High-performance liquid chromatography assay with programmed flow elution for cisatracurium in human plasma: Application to pharmacokinetics in infants and children

• An HPLC-FLD method with programmed flow elution for the quantification of cisatracurium in human plasma was developed and fully validated.
• The programmed flow elution allowed the analysis to be performed within a short time.
• The ternary eluent method employed allowed complete separation of the analytes from the endogenous substances.
• Small volumes of plasma samples were required for sample preparation which was suited to infants and children patients.
• The developed HPLC method was suitable for the pharmacokinetic investigations in infants and children of cisatracurium after intravenous administration.
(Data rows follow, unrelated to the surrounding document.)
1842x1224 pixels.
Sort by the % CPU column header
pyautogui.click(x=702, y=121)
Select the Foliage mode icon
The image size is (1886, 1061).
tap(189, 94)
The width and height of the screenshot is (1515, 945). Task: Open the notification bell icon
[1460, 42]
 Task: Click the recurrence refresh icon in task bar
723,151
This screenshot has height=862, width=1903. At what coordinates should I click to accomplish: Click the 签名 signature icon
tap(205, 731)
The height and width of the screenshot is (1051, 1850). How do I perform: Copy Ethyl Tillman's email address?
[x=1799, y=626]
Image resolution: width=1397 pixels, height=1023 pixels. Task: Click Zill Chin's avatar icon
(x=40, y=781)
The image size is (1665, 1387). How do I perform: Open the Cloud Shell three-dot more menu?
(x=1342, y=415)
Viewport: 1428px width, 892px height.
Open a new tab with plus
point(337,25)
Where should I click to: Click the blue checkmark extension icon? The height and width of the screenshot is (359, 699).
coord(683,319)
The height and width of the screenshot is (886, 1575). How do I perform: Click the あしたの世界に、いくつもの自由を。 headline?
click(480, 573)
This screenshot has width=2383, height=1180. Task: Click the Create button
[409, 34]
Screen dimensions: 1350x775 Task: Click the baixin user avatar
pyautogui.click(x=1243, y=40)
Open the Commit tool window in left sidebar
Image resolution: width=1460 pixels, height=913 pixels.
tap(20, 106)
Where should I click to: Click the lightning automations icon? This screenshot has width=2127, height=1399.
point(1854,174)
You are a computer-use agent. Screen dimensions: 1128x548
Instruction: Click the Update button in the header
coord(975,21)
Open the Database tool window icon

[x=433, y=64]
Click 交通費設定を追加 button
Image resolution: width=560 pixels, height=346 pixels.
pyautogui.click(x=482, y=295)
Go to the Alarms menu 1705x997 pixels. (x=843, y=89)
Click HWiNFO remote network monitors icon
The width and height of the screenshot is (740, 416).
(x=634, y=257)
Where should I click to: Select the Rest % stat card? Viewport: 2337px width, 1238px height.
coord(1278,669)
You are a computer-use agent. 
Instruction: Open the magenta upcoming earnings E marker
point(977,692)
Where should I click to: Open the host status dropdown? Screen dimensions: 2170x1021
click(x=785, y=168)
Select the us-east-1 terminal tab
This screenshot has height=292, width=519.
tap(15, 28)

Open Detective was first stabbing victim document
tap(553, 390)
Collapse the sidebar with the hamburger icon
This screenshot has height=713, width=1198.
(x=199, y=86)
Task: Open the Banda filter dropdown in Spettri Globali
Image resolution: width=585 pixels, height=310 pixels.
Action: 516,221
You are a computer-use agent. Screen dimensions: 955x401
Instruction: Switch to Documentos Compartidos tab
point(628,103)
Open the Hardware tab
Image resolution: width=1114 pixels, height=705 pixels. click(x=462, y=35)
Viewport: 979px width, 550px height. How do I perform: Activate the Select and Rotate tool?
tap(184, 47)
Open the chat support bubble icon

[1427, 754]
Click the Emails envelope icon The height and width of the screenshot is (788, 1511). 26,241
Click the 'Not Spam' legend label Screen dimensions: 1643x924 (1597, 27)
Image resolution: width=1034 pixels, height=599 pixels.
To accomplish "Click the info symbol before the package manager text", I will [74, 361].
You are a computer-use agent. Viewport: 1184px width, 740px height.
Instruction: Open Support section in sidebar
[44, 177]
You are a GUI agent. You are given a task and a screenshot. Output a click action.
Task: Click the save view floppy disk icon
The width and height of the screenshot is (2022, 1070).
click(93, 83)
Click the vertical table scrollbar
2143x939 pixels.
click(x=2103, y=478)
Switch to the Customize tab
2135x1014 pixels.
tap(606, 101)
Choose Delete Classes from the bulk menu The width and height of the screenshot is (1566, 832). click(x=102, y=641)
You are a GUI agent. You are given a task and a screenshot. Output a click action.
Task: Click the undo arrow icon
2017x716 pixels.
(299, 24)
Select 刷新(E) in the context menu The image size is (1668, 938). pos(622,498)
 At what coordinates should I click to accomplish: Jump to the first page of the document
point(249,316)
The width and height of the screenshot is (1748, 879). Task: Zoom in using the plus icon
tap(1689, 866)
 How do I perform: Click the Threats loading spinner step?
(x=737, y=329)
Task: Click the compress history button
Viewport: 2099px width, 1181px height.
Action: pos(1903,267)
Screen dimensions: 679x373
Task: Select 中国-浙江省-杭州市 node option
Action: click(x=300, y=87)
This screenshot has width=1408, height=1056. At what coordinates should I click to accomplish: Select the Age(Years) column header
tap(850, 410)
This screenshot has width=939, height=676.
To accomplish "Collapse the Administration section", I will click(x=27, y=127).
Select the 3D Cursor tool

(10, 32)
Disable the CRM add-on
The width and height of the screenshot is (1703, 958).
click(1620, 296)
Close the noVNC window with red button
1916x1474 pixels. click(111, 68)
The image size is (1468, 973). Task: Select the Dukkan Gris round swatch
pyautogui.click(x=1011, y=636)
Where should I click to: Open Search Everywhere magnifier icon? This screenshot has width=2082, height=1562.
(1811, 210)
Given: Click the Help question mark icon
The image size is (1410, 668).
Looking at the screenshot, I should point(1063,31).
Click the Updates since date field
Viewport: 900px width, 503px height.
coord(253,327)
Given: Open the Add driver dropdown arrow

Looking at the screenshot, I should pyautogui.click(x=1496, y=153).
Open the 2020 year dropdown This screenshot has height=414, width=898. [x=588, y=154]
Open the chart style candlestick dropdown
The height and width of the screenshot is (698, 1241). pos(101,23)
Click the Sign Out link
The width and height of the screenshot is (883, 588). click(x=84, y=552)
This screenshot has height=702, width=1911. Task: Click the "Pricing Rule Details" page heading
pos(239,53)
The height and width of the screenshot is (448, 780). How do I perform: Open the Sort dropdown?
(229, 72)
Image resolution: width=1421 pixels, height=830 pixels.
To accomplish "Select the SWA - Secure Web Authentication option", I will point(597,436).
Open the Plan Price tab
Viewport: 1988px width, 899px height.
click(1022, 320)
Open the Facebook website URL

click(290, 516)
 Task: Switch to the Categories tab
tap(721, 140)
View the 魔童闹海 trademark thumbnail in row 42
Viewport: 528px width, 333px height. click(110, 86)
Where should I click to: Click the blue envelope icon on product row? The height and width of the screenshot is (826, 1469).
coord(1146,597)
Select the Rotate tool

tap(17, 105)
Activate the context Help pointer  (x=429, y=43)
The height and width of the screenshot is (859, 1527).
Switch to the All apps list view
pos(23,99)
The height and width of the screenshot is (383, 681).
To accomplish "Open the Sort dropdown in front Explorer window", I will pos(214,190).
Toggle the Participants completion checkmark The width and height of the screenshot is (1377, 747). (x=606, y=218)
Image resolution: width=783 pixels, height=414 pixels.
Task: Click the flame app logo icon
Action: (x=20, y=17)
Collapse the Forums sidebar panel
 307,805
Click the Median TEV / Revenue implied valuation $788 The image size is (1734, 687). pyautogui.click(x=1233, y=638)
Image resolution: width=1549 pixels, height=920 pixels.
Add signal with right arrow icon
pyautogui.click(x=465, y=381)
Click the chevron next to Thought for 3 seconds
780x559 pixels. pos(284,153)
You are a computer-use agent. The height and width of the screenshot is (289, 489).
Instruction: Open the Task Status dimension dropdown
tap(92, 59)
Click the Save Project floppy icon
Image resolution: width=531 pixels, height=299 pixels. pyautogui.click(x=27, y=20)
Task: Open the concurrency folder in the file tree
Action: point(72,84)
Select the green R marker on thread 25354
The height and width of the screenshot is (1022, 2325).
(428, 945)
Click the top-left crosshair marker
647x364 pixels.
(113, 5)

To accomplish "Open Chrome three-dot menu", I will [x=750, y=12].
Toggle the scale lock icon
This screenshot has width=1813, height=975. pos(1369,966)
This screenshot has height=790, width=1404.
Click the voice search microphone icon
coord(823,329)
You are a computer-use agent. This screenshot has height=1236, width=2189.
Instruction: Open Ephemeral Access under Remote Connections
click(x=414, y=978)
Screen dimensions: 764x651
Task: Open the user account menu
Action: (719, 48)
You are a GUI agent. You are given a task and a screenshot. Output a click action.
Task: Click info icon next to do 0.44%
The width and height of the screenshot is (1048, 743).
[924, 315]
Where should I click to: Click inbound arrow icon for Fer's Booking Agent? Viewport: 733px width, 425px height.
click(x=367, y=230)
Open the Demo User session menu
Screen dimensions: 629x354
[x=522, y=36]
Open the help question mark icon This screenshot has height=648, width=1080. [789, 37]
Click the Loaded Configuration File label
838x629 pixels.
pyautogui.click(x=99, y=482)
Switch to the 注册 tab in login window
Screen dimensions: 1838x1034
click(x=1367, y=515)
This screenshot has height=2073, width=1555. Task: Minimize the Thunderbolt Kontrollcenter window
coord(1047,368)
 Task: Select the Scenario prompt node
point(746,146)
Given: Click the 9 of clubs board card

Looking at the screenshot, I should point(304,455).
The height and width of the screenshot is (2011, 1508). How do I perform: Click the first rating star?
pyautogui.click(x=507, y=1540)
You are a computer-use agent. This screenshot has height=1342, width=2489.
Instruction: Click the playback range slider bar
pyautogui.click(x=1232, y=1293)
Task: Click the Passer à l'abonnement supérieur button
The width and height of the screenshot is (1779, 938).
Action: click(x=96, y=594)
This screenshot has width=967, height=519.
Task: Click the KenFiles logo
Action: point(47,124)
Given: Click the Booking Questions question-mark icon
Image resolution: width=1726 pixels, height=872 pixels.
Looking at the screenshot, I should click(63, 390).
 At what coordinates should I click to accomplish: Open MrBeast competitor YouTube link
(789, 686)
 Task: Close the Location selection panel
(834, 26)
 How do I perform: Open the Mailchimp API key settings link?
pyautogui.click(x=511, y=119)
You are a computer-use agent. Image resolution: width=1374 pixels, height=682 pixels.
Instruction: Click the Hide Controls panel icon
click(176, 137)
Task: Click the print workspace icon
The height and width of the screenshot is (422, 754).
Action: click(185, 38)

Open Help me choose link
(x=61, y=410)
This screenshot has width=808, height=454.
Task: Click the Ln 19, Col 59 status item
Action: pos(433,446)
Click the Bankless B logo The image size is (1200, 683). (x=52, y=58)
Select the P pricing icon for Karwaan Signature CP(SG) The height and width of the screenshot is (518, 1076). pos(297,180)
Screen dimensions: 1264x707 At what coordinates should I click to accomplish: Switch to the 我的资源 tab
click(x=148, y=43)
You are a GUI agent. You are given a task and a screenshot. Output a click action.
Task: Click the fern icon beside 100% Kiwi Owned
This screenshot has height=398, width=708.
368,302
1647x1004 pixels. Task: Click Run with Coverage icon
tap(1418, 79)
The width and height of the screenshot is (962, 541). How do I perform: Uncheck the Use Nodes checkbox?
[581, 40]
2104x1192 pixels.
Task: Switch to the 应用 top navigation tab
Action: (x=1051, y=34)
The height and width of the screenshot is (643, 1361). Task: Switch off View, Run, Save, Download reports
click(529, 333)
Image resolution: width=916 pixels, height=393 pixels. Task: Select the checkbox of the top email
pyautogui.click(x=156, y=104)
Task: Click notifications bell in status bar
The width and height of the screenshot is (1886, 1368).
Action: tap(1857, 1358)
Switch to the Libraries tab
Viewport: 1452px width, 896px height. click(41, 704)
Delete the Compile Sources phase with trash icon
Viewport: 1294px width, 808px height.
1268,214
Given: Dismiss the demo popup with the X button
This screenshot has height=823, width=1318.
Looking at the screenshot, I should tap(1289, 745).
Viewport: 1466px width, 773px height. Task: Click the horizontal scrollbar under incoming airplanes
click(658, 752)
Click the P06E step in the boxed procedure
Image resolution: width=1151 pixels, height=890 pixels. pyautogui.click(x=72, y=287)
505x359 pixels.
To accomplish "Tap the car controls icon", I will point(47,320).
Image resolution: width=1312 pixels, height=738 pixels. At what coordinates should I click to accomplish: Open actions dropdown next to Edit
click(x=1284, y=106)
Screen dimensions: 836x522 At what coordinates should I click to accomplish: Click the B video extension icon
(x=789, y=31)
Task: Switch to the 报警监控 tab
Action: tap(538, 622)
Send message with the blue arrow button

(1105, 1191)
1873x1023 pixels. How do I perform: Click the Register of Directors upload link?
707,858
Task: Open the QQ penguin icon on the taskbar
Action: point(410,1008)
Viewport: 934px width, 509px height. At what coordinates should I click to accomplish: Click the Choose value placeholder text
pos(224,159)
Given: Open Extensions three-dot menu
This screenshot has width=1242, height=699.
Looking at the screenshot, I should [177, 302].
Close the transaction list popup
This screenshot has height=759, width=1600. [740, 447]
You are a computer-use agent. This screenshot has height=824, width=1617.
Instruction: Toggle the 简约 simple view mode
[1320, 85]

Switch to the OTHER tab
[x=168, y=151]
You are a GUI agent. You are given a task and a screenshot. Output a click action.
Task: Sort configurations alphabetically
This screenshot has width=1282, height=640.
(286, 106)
A high-performance liquid chromatography (HPLC) assay with fluorescence detection (FLD) for quantification of cisatracurium in human plasma was developed and fully validated. Liquid–liquid extraction was employed for sample preparation. The separation was carried out on a C18 column with ternary mobile phase composed of 30 mmol L−1 phosphate buffer (pH 3.0), acetonitrile and methanol (60:35:5, v/v/v). Verapamil was used as the internal standard. The isocratic elution with programmed flow rate was employed by setting at 0.8 mL min−1 from 0 to 3.5 min, 0.5 mL min−1 from 3.5 to 6 min, and 1.0 mL min−1 from 6 to 10 min. The fluorescence detection was performed at 236 nm for excitation and 324 nm for emission. The assay was linear from 50 to 2800 ng mL−1, with a detection limit of 12 ng mL−1. The correlation coefficient (r) for linear regression was 0.9997. The intra-day coefficients of variation (CVs) were less than 2.0%, and the inter-day CVs were less than 4.0%. The mean recoveries were in the range of 92.1–100.4%. The total HPLC run time was less than 10 min. The developed HPLC method was fast, simple, sensitive, accurate and suitable for studying the pharmacokinetics of cisatracurium in infants and children after intravenous administration.